A green roof helps lessen the burden. “It slows down the rate at which the water runs down into the Philadelphia stormwater system,” Eck said.
Charles Library’s roof combines elements of both intensive and extensive green roofs, which means the depth of the media varies between sections. “The portions of the roof garden that you can see when you’re on the top floor are an intensive green roof,” Eck said. The plants there are “planted in a greater depth of soil than the plants on the very top of the library.”
Above the intensive level is the extensive one, only visible from outside the building and home to a range of succulents. “They can grow successfully during dry periods in just a few inches of media,” Eck said. And when it rains, “they’re able to make use of the water that’s held by the media.”
While the range of plants on the extensive level is limited, the deeper soil in the intensive section allows for greater variety. Herbaceous perennials like garden sage grow alongside flowering plants like purple coneflower. “It’s more aesthetically interesting for the humans that can see the space,” Eck said. “But the other thing, too, is that it allows you to plant some plants that are more useful to birds and bees.”
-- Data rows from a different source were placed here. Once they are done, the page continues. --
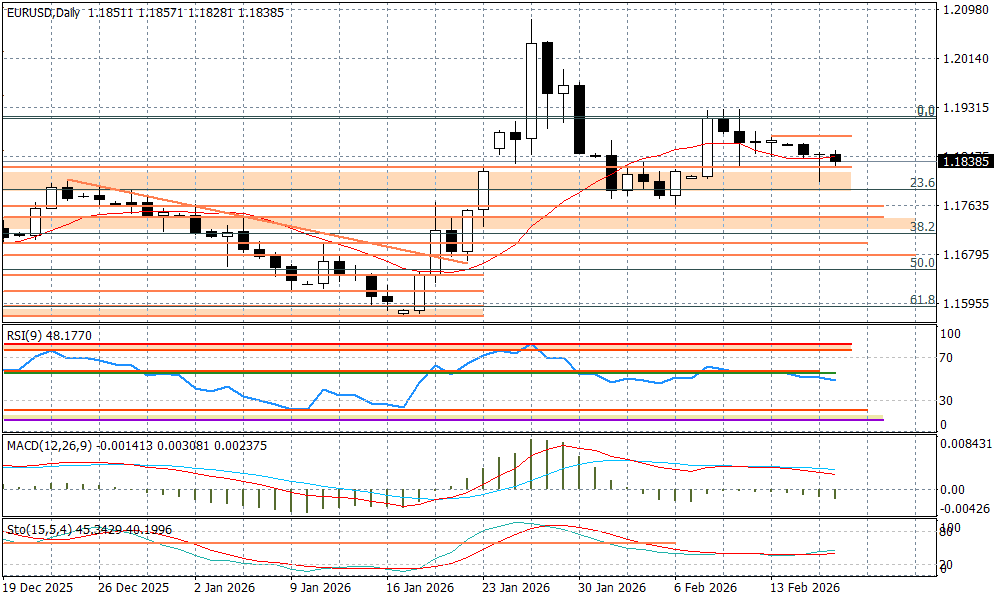Select the 6 Feb 2026 date marker

706,587
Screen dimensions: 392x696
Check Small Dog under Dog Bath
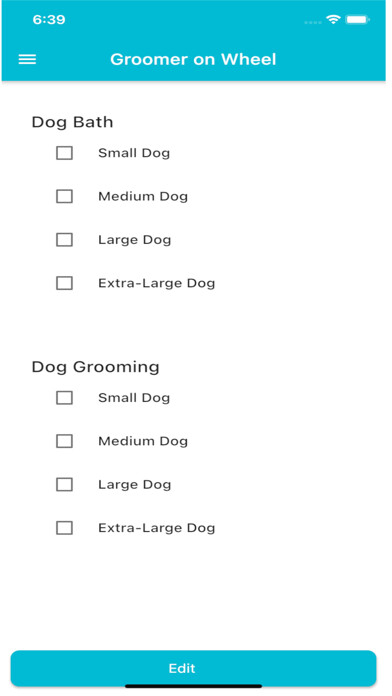pos(64,153)
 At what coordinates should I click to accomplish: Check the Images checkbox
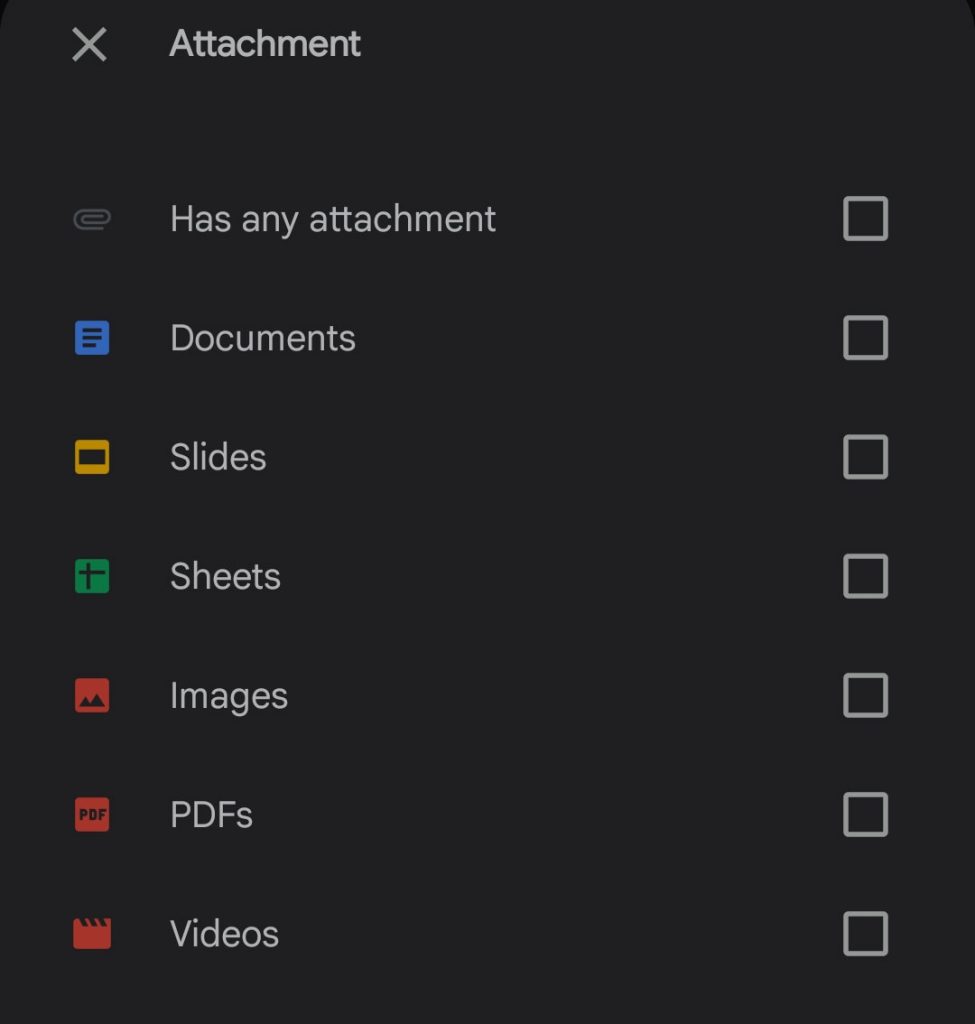tap(864, 695)
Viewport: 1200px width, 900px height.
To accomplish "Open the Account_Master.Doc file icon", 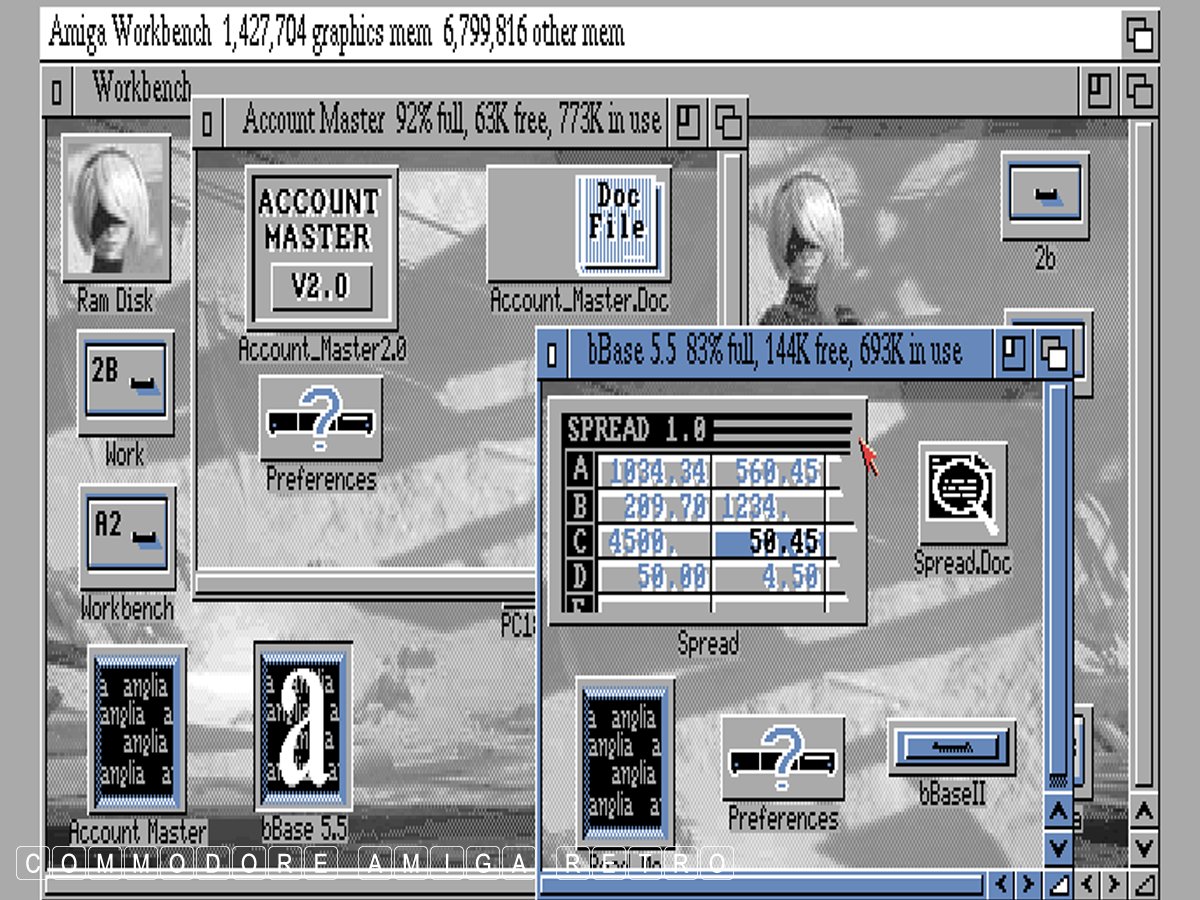I will click(579, 223).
The green roof is designed to have a succession of blooms, with a series of plants flowering from spring to fall. For example Sedum “Autumn Joy,” a perennial with succulent leaves, blooms in early fall. “The idea being that [the roof] would be an area that the pollinators could return to again and again and again throughout the season and always find something up there they could take advantage of,” Eck said.
Charles Library’s green roof isn’t Temple’s first. The roofs of the Architecture Building and the Intercollegiate Athletics Field House at Ambler Campus came before it. But Charles’ roof is the university’s largest and makes the Main Campus literally and figuratively greener, at a time when sustainability has never been more important.
“Every time we build another housing development or another shopping mall, or encroach on forest or a meadow, we’re reducing our native flora,” Eck said. Ecological benefits are just as important as aesthetic ones and the more we consider using native plants or those best adapted to a particular environment, the better, he said.
“It’s really been a change in the thought process where aesthetics are not the only thing driving the decisions that we make.”